Presentations: We added three new presenters to our “In Our Own Voice” roster in May. We have done presentations to the local colleges, to civic groups, and to all four local high schools; for the first time, we have spoken to middle-school students (at C.S. Porter). We also presented to the Montana Educators Association Conference in October.
Criminal Justice Issues: We continue to partner with the Missoula City Police’s “Crisis Intervention Training” program; we also work with the Public Defender’s office, the Jail Diversion Program at the Missoula Detention Center, and the Missoula Treatment Court.
Other Community Partners: We have met and worked with staff at Winds of Change, at Western Montana Mental Health Center, and with WORD. We meet monthly with Pete Snyder and staff at the Providence Center; we work closely with Project Tomorrow and with Heidi Kendall, the Missoula City-County Health Department’s suicide prevention coordinator. We have a strong relationship with the UM Curry Counseling Center, with the Resident Life office, and with the student groups “UM Mental Health Allies” and “Student Involvement Network”.
Provider Outreach: Deb Orozco developed a mailing list of local providers; we designed and printed a targeted brochure and mailed it to over 100 local providers. We are now linked to the UM “provider search” site and can use that to update and expand our provider listings.

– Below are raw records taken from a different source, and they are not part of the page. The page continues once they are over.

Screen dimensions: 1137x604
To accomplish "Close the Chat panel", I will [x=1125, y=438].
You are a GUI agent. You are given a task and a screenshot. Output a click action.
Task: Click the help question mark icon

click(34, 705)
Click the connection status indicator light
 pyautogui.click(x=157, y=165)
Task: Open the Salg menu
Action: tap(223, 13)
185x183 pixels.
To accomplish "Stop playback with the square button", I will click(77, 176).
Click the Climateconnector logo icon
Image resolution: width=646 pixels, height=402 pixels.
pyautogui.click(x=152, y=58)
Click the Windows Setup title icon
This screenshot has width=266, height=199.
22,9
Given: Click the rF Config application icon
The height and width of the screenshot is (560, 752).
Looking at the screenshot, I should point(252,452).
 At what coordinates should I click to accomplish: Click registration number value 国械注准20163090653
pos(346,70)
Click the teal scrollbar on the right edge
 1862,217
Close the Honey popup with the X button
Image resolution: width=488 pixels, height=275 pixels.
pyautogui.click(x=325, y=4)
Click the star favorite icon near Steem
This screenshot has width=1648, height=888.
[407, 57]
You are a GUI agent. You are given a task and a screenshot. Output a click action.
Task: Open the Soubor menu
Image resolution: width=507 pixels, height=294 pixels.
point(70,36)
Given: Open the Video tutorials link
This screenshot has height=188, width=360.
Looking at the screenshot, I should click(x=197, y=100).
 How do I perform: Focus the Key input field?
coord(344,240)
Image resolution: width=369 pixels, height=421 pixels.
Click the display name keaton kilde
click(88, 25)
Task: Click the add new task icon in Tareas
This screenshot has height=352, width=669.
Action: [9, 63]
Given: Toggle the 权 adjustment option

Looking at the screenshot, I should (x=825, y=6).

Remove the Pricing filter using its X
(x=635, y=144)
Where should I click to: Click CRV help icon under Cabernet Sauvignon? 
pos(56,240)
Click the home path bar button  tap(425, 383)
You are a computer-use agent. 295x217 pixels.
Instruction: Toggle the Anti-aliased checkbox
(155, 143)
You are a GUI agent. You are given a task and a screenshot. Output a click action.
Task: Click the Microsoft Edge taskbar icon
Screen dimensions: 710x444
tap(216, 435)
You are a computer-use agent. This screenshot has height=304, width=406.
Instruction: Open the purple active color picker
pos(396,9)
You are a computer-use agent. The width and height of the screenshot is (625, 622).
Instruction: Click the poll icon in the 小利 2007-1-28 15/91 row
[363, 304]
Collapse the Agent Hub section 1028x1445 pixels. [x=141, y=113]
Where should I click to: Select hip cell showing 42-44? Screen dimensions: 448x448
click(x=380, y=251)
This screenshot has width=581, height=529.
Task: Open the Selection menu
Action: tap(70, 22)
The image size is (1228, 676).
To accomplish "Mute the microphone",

Support Groups: We now offer five weekly support groups—our NAMI Crafts group on Wednesdays; our “weekly meeting,” NAMI Connection, and “Family Support & Education” groups on Thursdays; and our Providence Center inpatient group on Sunday afternoons.
Education Programs: We offered “Peer to Peer” in the spring and again in the fall, and “Family to Family” in the fall. We held two seminars in November for NAMI’s new pilot program, “NAMI Family & Friends”.
Montana State Hospital: We visit the hospital monthly to do a support and discussion group in the hospital’s Recovery Center.
Special Events: Events this year included our annual summer “Party in the Park,” our “Beautiful Minds” benefit at Imagine Nation, and the “Holiday High Tea” at the Florence. In addition, in September we held a party to honor Dorothy Salmonson for thirty-plus years of service to NAMI and to this community.
We wish all of you a joyous and peaceful holiday season!